Records provided:
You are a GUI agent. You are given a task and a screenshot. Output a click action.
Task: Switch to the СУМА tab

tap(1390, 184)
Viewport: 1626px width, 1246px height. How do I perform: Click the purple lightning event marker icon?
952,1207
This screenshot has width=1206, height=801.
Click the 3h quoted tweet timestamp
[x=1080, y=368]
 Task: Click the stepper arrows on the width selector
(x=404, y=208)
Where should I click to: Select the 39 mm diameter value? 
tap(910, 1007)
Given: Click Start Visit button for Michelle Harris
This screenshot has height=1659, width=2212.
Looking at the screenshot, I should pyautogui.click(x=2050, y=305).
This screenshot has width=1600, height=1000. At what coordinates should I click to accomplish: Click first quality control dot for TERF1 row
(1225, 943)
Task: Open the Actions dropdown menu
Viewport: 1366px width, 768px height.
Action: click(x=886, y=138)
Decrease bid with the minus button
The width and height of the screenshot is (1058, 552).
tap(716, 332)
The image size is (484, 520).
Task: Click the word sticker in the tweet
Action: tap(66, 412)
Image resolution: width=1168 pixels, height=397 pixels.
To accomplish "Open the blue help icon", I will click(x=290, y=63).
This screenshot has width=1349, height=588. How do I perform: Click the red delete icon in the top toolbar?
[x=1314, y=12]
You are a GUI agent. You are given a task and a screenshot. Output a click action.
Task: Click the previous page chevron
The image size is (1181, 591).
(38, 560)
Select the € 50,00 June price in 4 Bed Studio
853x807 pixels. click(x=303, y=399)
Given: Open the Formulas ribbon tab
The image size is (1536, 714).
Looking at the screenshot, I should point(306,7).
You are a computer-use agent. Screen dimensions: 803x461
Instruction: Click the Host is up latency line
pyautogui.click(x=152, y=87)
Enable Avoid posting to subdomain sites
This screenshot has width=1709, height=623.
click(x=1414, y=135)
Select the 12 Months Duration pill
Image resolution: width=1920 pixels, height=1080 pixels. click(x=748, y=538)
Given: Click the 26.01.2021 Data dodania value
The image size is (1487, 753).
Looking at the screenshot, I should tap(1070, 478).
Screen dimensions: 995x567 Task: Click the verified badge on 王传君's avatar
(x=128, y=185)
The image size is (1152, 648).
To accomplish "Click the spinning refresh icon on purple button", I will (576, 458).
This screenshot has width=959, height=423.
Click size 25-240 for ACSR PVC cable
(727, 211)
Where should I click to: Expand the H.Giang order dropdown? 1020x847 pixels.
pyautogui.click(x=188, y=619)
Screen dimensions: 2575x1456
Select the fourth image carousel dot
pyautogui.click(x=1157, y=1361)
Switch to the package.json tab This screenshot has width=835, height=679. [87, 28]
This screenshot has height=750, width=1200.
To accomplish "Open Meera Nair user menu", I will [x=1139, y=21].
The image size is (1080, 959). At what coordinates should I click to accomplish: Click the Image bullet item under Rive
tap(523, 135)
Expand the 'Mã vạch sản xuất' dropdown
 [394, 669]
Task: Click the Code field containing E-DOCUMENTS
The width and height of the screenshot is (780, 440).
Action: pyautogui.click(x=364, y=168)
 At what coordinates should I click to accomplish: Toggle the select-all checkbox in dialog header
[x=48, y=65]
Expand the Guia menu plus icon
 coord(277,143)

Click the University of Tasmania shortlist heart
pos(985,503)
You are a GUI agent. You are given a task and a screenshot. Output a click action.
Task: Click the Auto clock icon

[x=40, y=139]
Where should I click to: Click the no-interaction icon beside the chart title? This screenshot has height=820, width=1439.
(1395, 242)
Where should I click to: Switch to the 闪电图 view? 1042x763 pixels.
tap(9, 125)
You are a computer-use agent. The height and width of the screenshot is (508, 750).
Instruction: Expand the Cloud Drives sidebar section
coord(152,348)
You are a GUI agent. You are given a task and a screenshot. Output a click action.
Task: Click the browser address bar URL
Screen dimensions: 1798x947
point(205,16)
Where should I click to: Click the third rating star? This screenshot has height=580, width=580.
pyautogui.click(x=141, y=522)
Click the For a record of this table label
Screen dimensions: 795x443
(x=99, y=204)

Exercise brief:
Would you print the line containing "Click the University" and every line after it up to the end of the listing above, exactly, and nothing else?

Answer for this exercise:
Click the University of Tasmania shortlist heart
pos(985,503)
You are a GUI agent. You are given a task and a screenshot. Output a click action.
Task: Click the Auto clock icon

[x=40, y=139]
Where should I click to: Click the no-interaction icon beside the chart title? This screenshot has height=820, width=1439.
(1395, 242)
Where should I click to: Switch to the 闪电图 view? 1042x763 pixels.
tap(9, 125)
You are a computer-use agent. The height and width of the screenshot is (508, 750).
Instruction: Expand the Cloud Drives sidebar section
coord(152,348)
You are a GUI agent. You are given a task and a screenshot. Output a click action.
Task: Click the browser address bar URL
Screen dimensions: 1798x947
point(205,16)
Where should I click to: Click the third rating star? This screenshot has height=580, width=580.
pyautogui.click(x=141, y=522)
Click the For a record of this table label
Screen dimensions: 795x443
(x=99, y=204)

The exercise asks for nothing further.